Retour sur ∆. — Qu'ai-je écrit sur ma journée de samedi ? En résumé que je n'arrivais toujours pas à savoir, après trois écoutes consécutives, si An Awesome Wave, le premier album de ∆, était terriblement mauvais ou terriblement bon. Il aura fallu un orage, beaucoup de Westmalle et une crise de noctambulisme pour trancher. Le verdict final est tombé alors que, dans le noir presque absolu de ma chambre, aux alentours de trois heures du matin, enfin prêt à m'endormir, « Taro », la dernière chanson de l'album, a traversé d'une traite la nuit orageuse — ma nuit.

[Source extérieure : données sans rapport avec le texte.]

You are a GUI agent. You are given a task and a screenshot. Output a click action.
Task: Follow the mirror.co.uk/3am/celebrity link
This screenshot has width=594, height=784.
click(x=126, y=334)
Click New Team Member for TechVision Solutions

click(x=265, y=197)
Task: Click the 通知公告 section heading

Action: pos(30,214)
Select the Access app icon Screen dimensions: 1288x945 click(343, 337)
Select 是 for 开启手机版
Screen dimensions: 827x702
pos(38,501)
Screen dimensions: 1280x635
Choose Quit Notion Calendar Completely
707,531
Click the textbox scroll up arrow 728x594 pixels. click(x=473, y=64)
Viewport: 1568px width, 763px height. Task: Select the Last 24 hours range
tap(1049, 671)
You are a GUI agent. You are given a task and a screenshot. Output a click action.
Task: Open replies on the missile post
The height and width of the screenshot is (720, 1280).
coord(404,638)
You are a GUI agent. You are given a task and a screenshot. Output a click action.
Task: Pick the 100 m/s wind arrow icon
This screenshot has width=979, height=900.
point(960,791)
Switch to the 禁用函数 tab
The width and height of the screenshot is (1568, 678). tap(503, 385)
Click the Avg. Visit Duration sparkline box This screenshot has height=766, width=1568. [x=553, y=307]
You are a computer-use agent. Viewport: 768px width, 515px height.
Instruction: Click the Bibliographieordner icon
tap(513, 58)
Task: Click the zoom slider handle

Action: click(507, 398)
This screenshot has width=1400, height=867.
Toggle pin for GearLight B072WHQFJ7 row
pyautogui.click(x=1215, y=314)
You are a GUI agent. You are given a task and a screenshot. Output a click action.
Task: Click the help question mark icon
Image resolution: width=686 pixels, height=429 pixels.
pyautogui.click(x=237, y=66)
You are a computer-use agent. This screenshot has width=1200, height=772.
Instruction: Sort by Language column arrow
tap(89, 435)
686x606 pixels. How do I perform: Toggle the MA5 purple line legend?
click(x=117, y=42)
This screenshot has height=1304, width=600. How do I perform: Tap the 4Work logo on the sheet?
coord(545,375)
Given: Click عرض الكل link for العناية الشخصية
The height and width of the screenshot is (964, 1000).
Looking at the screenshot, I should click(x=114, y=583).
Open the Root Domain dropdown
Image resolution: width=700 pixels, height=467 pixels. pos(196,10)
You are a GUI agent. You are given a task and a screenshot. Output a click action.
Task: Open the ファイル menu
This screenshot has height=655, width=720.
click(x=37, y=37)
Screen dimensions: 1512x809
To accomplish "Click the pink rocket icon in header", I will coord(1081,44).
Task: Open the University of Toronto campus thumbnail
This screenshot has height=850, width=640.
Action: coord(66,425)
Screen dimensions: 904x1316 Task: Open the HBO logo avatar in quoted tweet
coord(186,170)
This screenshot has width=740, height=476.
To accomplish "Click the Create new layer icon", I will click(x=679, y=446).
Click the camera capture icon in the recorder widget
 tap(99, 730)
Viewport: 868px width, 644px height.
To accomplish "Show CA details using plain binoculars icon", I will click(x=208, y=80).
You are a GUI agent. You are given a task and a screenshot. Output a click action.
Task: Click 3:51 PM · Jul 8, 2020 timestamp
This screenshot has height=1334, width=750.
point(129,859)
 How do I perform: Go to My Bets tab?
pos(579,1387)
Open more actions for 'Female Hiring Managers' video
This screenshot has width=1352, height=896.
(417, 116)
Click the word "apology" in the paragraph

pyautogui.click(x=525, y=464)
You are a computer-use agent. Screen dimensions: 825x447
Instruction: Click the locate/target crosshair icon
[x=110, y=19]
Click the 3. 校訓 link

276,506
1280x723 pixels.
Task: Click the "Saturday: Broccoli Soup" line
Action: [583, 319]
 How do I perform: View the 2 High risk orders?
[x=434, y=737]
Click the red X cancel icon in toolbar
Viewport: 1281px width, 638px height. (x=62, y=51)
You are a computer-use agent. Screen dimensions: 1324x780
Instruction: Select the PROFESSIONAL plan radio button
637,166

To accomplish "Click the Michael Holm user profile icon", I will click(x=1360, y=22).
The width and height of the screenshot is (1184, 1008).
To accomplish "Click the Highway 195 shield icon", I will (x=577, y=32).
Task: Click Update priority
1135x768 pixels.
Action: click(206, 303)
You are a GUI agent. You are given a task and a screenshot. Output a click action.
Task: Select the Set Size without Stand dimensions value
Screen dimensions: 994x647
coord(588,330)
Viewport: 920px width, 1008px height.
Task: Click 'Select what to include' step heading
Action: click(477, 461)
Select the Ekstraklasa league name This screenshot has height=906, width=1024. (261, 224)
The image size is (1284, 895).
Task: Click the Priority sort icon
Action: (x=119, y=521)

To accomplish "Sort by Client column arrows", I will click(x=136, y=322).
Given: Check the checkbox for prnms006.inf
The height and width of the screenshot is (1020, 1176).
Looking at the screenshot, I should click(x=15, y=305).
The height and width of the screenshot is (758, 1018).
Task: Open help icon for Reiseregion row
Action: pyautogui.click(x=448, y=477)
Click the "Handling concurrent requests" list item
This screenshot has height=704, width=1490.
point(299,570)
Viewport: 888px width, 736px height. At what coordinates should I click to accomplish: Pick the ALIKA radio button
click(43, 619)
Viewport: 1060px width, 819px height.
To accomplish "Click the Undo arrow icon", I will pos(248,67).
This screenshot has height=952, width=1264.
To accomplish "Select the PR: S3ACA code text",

Je me suis relevé un bref instant, j'ai rallumé la lumière pour tout de suite la rééteindre (ne surtout pas chercher un quelconque sens à la manœuvre) et, en fin de compte, réécouter l'album une nouvelle fois dans un sévère état de somnolence... Et là tout fut différent ! (Fiat Lux ?) Comme à chaque fois, je me suis alors demandé comment je n'avais pas réussi à entrevoir dès la première écoute que cet album était génial, plein de recoins sombres, de références secrètes, de laides et de belles histoires, de petites merveilles instrumentales et vocales, à découvrir et à redécouvrir. — Comme souvent, l'alcool (seule drogue pratiquée régulièrement sur moi-même) m'a permis d'apercevoir dans une certaine mesure ce qui était caché ; et la nuit d'écouter, d'observer, de réfléchir calmement, loin des contraintes temporelles de cette putain de journée.
— J'aime la nuit. —
Je ne m'étais pas aperçu, de prime abord, à quel point les trois interludes, malgré l'apparente simplicité de leur structure, étaient si beaux ; ni à quel point chacun des morceaux de ce premier album était précis, méticuleux et travaillé.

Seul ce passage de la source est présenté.